___ Records for the exercise ___
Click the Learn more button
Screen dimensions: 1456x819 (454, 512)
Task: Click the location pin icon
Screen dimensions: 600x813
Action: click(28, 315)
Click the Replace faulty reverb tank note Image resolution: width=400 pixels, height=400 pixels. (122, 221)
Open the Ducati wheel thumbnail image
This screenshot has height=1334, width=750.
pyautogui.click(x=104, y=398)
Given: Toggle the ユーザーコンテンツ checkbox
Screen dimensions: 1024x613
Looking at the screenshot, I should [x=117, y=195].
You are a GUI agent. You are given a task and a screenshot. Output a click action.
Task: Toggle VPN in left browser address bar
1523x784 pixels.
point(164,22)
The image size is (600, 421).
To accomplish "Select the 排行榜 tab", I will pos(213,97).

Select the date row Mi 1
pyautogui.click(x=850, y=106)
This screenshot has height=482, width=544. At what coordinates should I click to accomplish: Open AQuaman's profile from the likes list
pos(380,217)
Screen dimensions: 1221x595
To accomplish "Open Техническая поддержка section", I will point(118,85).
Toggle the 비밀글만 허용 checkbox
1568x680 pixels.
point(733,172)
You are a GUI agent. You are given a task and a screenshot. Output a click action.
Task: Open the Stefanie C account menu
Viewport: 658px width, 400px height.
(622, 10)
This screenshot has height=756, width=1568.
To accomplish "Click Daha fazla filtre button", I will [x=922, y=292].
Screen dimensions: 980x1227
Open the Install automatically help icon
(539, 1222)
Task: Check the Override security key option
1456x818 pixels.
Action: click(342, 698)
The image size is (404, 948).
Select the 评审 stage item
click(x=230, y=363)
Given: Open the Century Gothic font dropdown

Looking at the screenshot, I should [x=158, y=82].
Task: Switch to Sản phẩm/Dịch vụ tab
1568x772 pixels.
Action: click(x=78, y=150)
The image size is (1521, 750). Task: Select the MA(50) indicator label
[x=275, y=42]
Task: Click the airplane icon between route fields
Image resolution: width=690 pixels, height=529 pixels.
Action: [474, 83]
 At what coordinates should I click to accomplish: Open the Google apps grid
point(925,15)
___
**Exercise brief:** Across the entries above, find each line with the word "will" and please copy it out.

**Output below:**
To accomplish "Select the 排行榜 tab", I will pos(213,97).
To accomplish "Open Техническая поддержка section", I will point(118,85).
To accomplish "Click Daha fazla filtre button", I will [x=922, y=292].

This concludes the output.